## Texte extrait
____________

Ces allégations sur un lien entre le vaccin Covid-19 et le cancer circulent depuis plusieurs années sur les réseaux sociaux et l'AFP Factuel a déjà rédigé plusieurs articles de vérification sur le sujet, comme ici ou ici.
En octobre 2024, Didier Raoult a été interdit d'exercer pendant deux ans, à partir du 1er février 2025, par l'Ordre des médecins. Il lui est reproché d'avoir enfreint plusieurs articles du Code de la santé publique, surtout en promouvant un traitement à base d'hydroxychloroquine contre le Covid-19 sans donnée scientifique fiable.
L'une des études fondatrices de cette théorie, signée de 18 auteurs, dont Didier Raoult - publiée en mars 2020 dans la revue scientifique International Journal of Antimicrobial Agents - a été invalidée en décembre 2024 par l'éditeur de la revue. En cause : le non-respect de multiples règles, mais aussi la manipulation ou l'interprétation problématique de résultats.

Les propos de Didier Raoult ont également été repris le mardi 7 octobre dans l'émission "Tout Beau Tout N9uf", présentée par Cyril Hanouna, comme on peut le voir dans cette séquence publiée par le compte X de l'émission.
"Il affirme qu'il existerait un lien entre la vaccination contre le Covid et une hausse des cancers. Donc il s'appuie sur deux études récentes [...] +37% de cancers chez les personnes vaccinées et +157% de cancers du pancréas chez les personnes qui ont eu deux injections", présente la chroniqueuse Shana Loustau, pendant que Cyril Hanouna s’exclame "incroyable".
"Il demande que la communauté scientifique reproduise ces études pour que, enfin, on ait une réponse claire", ajoute le chroniqueur Gilles Verdez.
Cette séquence a fait bondir plusieurs professionnels de santé qui dénoncent la mauvaise interprétation des études citées par Didier Raoult et sa reprise - sans point de vue contradictoire - sur le plateau de TBT9.

____________

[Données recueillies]
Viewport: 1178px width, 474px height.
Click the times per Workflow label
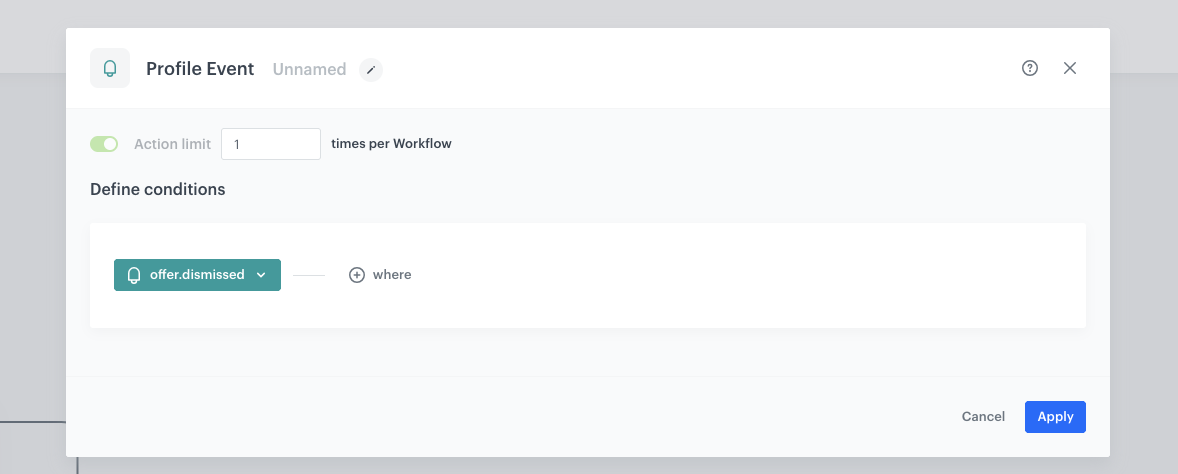391,144
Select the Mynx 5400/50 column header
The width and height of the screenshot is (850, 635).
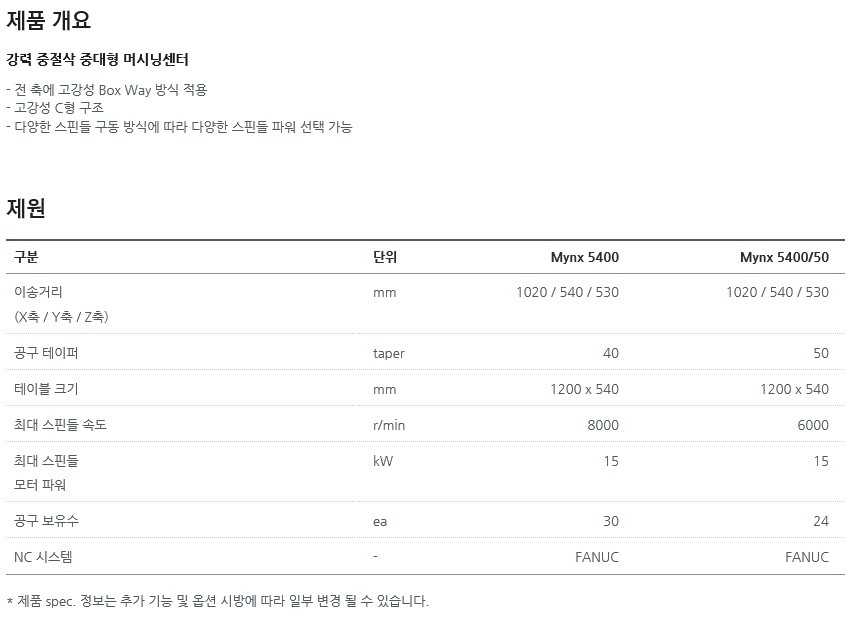tap(784, 257)
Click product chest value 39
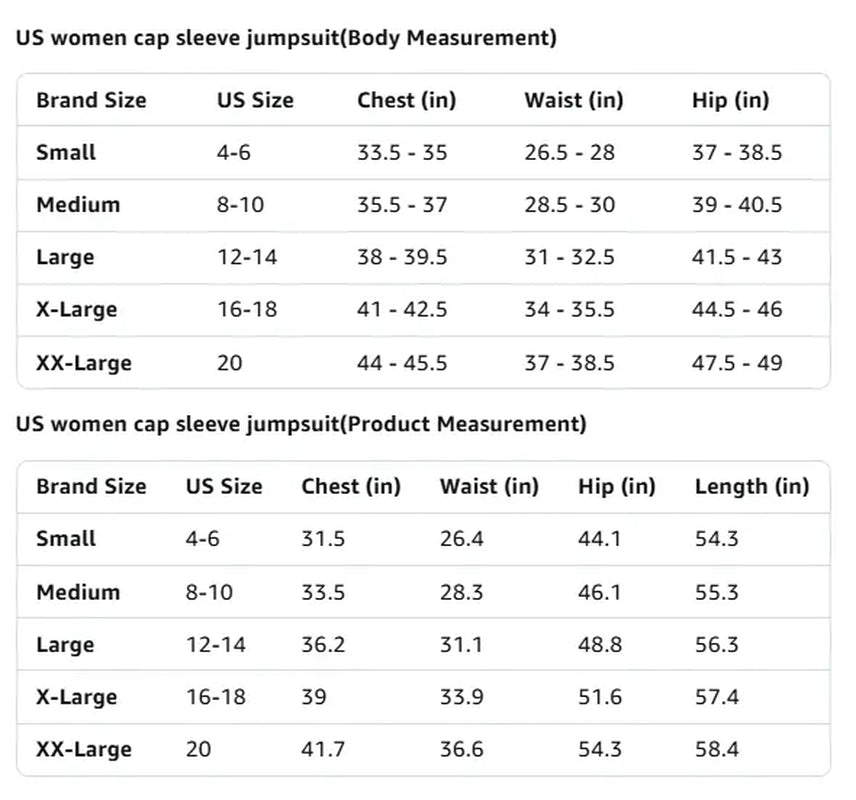Screen dimensions: 856x800 (x=314, y=697)
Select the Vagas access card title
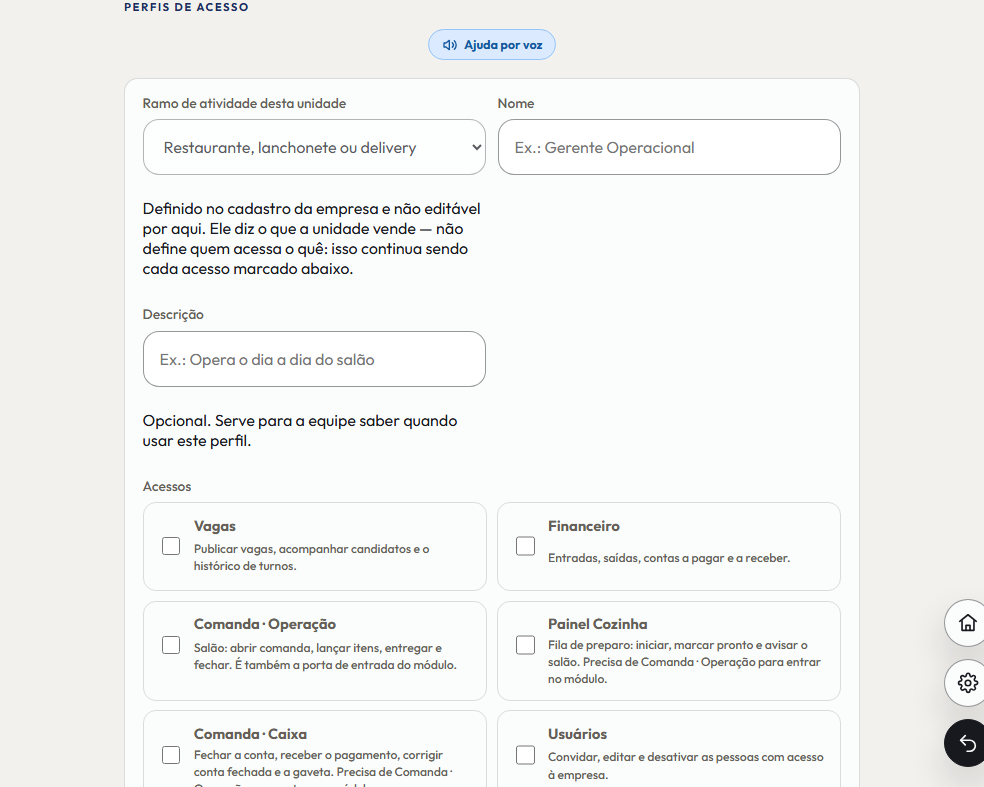 (215, 527)
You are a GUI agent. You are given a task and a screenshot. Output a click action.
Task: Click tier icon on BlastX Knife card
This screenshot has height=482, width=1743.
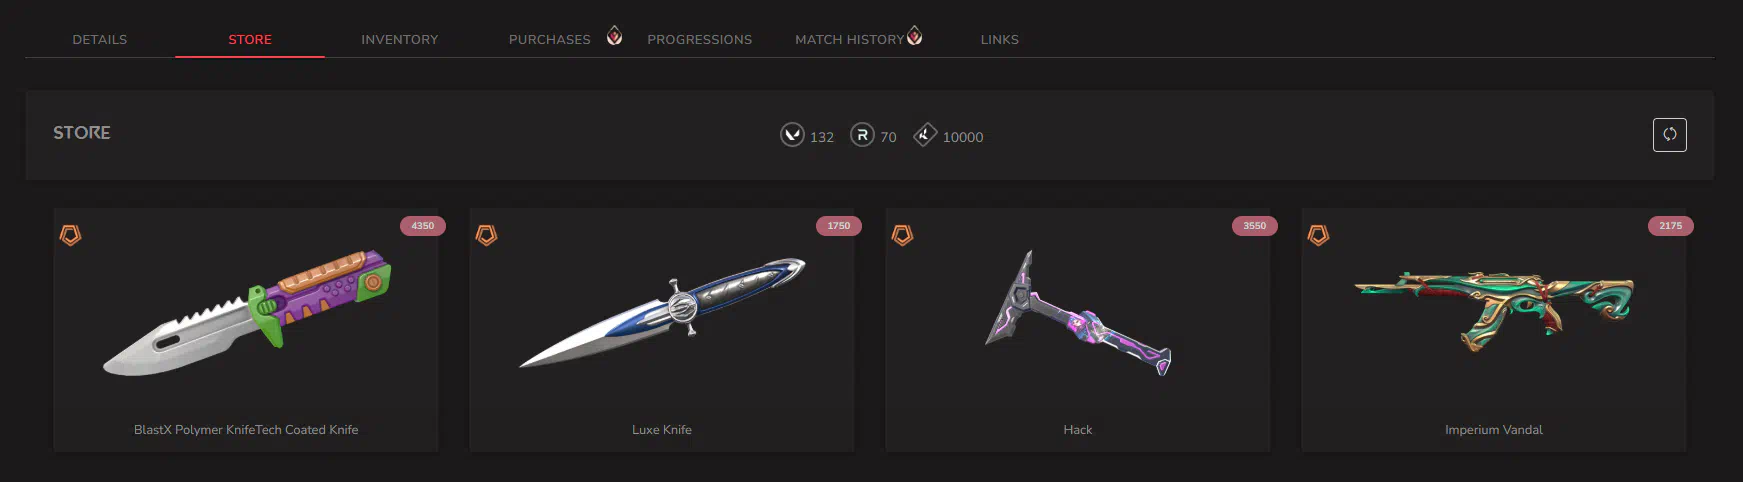(70, 235)
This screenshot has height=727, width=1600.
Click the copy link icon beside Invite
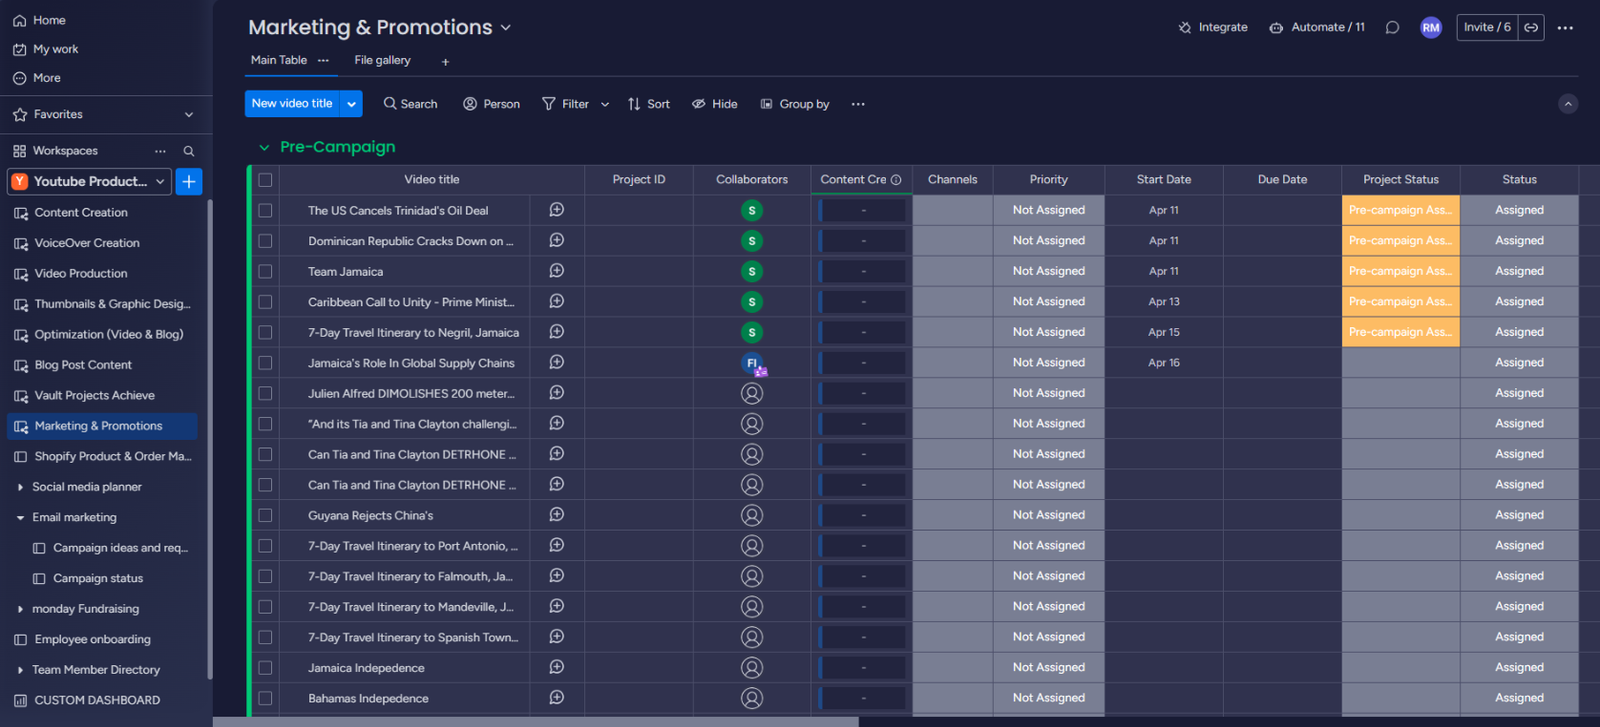tap(1531, 28)
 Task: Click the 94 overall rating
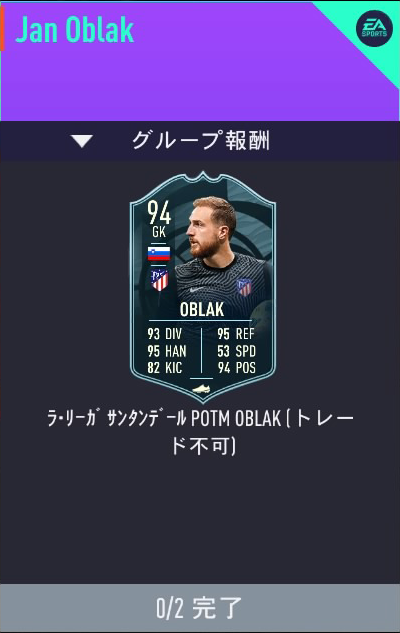[159, 212]
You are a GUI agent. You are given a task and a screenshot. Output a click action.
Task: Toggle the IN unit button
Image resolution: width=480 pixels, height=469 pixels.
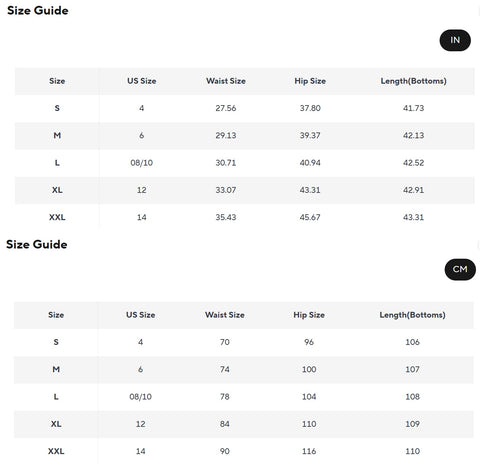[455, 40]
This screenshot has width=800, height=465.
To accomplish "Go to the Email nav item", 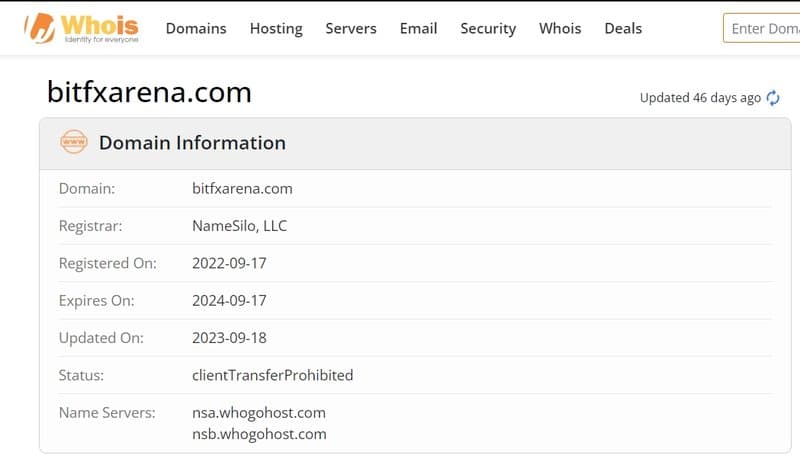I will pos(418,29).
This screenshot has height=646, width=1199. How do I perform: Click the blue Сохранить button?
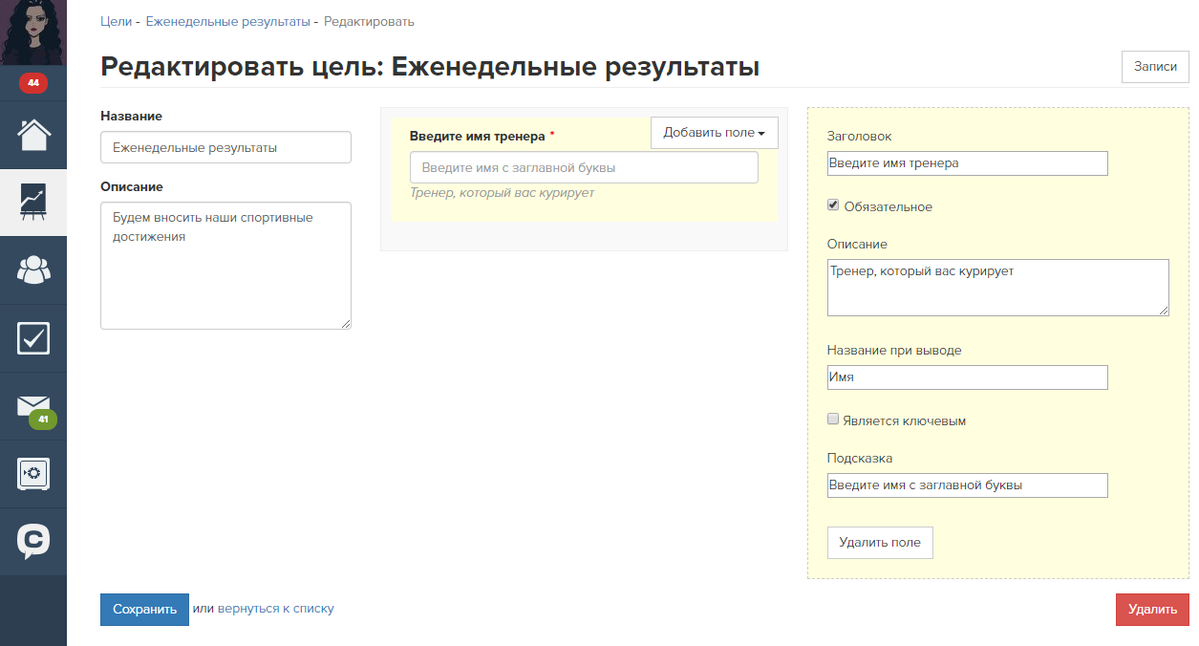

____________

## Actions demandées
#1 Transcrivez fidèlement le passage de l'article sur Didier Raoult et le vaccin, de "En octobre 2024, Didier" à "problématique de résultats.".
#2 Reprenez l'article sur les propos de Didier Raoult concernant le vaccin et le cancer, et poursuivez-le à partir de sa dernière phrase.

## Réponses rédigées
#1
En octobre 2024, Didier Raoult a été interdit d'exercer pendant deux ans, à partir du 1er février 2025, par l'Ordre des médecins. Il lui est reproché d'avoir enfreint plusieurs articles du Code de la santé publique, surtout en promouvant un traitement à base d'hydroxychloroquine contre le Covid-19 sans donnée scientifique fiable.
L'une des études fondatrices de cette théorie, signée de 18 auteurs, dont Didier Raoult - publiée en mars 2020 dans la revue scientifique International Journal of Antimicrobial Agents - a été invalidée en décembre 2024 par l'éditeur de la revue. En cause : le non-respect de multiples règles, mais aussi la manipulation ou l'interprétation problématique de résultats.

#2
Comme cela se produit très souvent en matière scientifique, une simple "association" statistique est confondue avec un lien de cause à effet.
"Fake news. La désinformation en santé est dangereuse : elle peut détourner les personnes fragiles de la vaccination essentielle. Ce qui est incroyable, c’est qu’on continue à colporter de telles âneries de manière aussi irresponsable pour faire du buzz", a ainsi réagi sur X - en taguant le régulateur de l'audiovisuel, l'Arcom - le Pr Mathieu Molimard, président de la Société française de pharmacologie et de thérapeutique (SFPT) et qui a récemment été missionné par le ministère de la Santé pour mettre en place une stratégie de lutte contre la désinformation médicale.
De même, le cancérologue Jérôme Barrière a réfuté ce lien entre vaccins contre le Covid-19 et cancers, expliquant à l'AFP que ces études "ne montrent aucune corrélation" et ont un niveau de preuve "assez faible", comme il l'a notamment détaillé dans plusieurs publications sur X.
Contacté par l'AFP, Didier Raoult n'a pas réagi sur le fond à ces critiques.
Un biais de sélection
Dans son post sur X, Dider Raoult cite une étude italienne, intitulée "Vaccination contre la COVID-19, mortalité toutes causes confondues et hospitalisation pour cancer : étude de cohorte sur 30 mois dans une province italienne" et publiée en juillet 2025 dans la revue "Excli Journal" (lien archivé ici).
Ce titre n'apparaît pas dans la liste des revues recommandées par la Conférence des Doyens de médecine, publiée par la Faculté de Santé de Sorbonne Université, afin de lutter contre les revues prédatrices (considérées par la communauté scientifique comme étant peu scrupuleuses sur la qualité de leurs publications) (lien archivé ici).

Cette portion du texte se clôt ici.